I became a quality specialist and then a supervisor. A year later I was asked to apply for a new management role in a different department. The Clinical department. If I'd thought the old Placement door was intimidating, this was a different level entirely. These were the people who had been my main teachers. I was going to manage them? I was scared.

That job was the hardest thing I have ever done professionally. It crushed me. I doubted myself. I didn't know how to do a good job and that bothered me so much. I upset many people, many different times. For a long while I lost my ability to admit when I didn't know something. I felt like I had to be the Boss. The person who knows. No good for anyone.

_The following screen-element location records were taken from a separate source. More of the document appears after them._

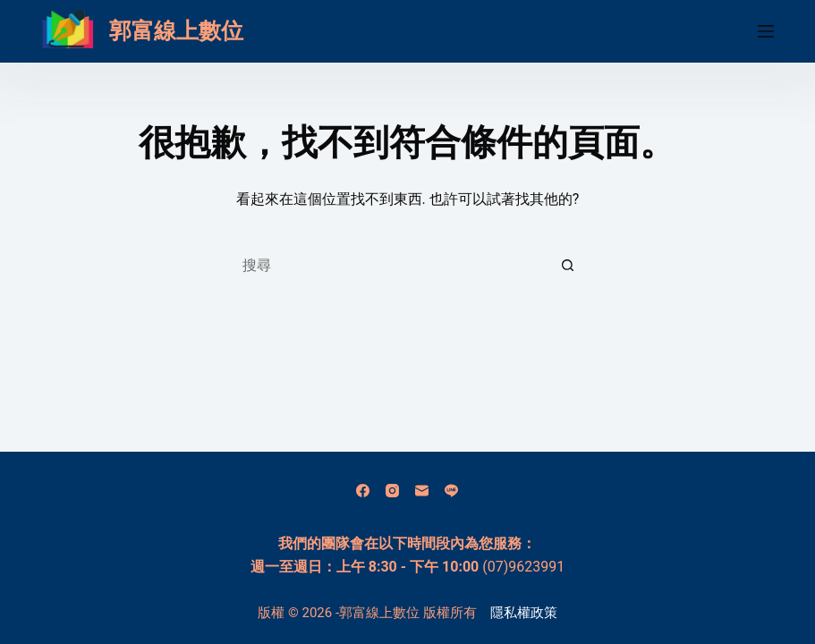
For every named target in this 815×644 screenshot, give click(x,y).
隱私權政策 (523, 613)
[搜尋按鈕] (568, 265)
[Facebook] (362, 490)
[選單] (766, 31)
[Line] (451, 490)
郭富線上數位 (176, 30)
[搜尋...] (389, 265)
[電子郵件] (421, 490)
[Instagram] (392, 490)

But I learned. So, so much. And I had moments of great success and pride. I had someone ask me to manage her team, telling me "A year ago I would have said no way but you've grown so much now it would be great to have you manage us." I stepped into operating rooms and was the one explaining what was about to happen, the one answering questions. I started asking questions again, starting letting go of my fear of being exposed as someone who didn't know. I needed to know and I needed people to teach me.

The moments of wonder. The pure, acute humanity we get to stand next to when we do this work. The times I got to sit next to a person when his or her heart stopped. To be there, holding space for that moment and for their families. To honor their lives. To be surrounded by such deep grief and to know there is nothing you can do to make it go away. To know this is only the beginning of great pain and adjustment to the unrecoverable loss. And to sit there anyway because that is the one thing we can do for one another. Be present and make room. Be a professional who is not in the grief, but next to it. And work as hard as we can to make the most of the gifts those people have given others.

I'm not the same person I was when I started this work. The work has changed, my role has changed, and I have changed. The future will bring more change--I'm not sure what. I'm ready. I'm smart and I'm good at learning.



2 comments:

  1. I am shocked to learn that I have known you for almost your entire transplant career (if I'm doing the math right...you started in 2002?) You certainly never seemed like a rookie to me!